29 Juin, 1958, à 23:50 de la Commission du contrôle FIGC, conformément à l'art. 28 des règlements déclarés responsables du footballeur faits société Renato Azzini et Atalanta. arts appliqués. 59 du Règlements de la même Commission a décidé:

  • le retrait définitif de la carte FIGC à Renato Azzini, ce qui interdiction à vie
  • La relégation de l'Atalanta à la dernière place dans la Serie A 1957-1958
  • La société Lifelong inhibent de l'enregistrement des seigneurs Renato Azzini et Giuseppe Casari
  • le renouvellement de l'avis à toutes les entreprises et à tous les membres de la FIGC d'avoir une relation avec M. Eugenio Gaggiotti[6]

13 Juillet, 1958 a rencontré à Rome la Commission d'appel fédérale d'examiner un défi dall'Atalanta et Azzini contre l'arrêt rendu le 29 Juin, rejetant les deux cas.[7]

À Bergame, Atalanta après la condamnation, la démission du président Turani et tous les administrateurs ont provoqué l'étonnement dans les milieux sportifs.[8]

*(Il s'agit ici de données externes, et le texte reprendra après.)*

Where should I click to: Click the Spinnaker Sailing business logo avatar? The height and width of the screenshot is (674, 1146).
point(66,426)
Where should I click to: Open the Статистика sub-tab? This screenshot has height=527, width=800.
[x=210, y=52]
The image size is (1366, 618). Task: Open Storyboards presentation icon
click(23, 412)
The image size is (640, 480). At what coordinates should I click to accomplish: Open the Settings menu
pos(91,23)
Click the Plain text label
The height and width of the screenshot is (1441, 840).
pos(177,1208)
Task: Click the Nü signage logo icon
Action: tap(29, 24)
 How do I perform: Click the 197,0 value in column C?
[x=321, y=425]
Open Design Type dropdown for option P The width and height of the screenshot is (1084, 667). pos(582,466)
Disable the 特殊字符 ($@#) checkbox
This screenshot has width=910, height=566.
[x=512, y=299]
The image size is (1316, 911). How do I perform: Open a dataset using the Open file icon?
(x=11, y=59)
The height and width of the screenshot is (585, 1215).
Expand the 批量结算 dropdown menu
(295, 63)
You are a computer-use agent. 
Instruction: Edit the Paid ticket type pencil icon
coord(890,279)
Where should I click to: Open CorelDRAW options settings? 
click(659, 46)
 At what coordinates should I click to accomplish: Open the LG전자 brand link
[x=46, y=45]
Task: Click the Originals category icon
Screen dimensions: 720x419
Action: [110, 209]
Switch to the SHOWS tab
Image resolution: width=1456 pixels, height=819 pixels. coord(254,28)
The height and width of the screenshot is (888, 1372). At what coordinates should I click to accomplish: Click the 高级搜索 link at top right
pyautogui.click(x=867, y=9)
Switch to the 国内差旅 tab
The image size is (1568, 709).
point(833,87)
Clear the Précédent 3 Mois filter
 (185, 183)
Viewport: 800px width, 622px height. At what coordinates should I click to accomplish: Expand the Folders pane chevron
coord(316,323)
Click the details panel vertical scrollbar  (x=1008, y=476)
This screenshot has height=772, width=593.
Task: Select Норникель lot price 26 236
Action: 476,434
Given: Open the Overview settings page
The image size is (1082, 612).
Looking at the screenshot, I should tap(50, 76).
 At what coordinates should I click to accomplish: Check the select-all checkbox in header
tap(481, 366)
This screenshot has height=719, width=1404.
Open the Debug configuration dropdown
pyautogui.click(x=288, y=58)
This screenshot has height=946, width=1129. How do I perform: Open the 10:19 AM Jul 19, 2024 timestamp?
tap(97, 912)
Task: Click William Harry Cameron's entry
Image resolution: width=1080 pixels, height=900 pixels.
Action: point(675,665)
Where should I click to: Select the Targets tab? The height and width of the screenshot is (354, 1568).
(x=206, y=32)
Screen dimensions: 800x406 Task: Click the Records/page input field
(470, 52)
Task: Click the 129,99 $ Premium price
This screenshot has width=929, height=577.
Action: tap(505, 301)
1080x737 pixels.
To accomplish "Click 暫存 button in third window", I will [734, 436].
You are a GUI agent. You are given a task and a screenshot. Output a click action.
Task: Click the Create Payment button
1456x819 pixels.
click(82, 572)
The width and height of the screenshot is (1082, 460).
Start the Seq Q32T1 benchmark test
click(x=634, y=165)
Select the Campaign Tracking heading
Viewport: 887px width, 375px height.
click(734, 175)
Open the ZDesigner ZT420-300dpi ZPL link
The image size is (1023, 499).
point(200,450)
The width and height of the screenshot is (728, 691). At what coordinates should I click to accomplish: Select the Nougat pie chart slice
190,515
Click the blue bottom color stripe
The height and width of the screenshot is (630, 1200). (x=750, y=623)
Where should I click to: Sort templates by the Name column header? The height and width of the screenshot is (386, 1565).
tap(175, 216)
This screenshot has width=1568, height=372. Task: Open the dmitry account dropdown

Cependant Azzini a continué son combat et a obtenu une réduction de peine le 3 Novembre 1959, lorsque la CAF FIGC a décidé de limitargli disqualification de deux ans, jusqu'à la fin de la saison 1959-1960. Atalanta a ensuite été acquitté des sommes chargés responsabilité stricte.[9]

notes

  1. ^ à b c Alessandro Minelli, Azzini: « ils ne pouvaient pas me condamner sur la base des témoignages acheter », en Soirée Imprimer, 2 juillet 1958, p. 7. Consulté le 3 Novembre, 2012.
  2. ^ à b c et fa g h grilles Remo, Le scandale a éclaté Atalanta un manque de promesse, en La Nouvelle Imprimer, 1 Juillet 1958, p. 9. Consulté le 3 Novembre, 2012.
  3. ^ à b c église, pp. 63, 64
  4. ^ Bruno Perucca, Les confidences de Gaggiotti, l'homme qui a mis les jeux de maquillage, en Soirée Imprimer, 1 Mars 1967, p. 8. Récupéré le 4 Novembre 2012.
  5. ^ à b c Giorgio Nani, Comme nous sommes arrivés à la peine sévère, en Soirée Imprimer, 30 juin 1958, p. 5. Consulté le 3 Novembre, 2012.
  6. ^ Giorgio Nani, Atalanta reléguée en Serie B. Disqualification pour la vie pour Azzini., en Soirée Imprimer, 30 juin 1958, p. 6. Consulté le 3 Novembre, 2012.
  7. ^ confirmer les condamnations, en Soirée Imprimer, 14 juillet 1958, p. 4. Consulté le 3 Novembre, 2012.
  8. ^ Un témoin dans l'affaire Azzini recherché par la police à Brescia, en Soirée Imprimer, 15 juillet 1958, p. 7. Consulté le 3 Novembre, 2012.
  9. ^ Révoqué Azzini à l'interdiction à vie (PDF), Dans l'unité, 4 novembre 1959, p. 6. Consulté le 3 Novembre, 2012.

bibliographie

  • Carlo Felice Eglise, Le grand roman Scudetto, en Football 2000, Février 2003.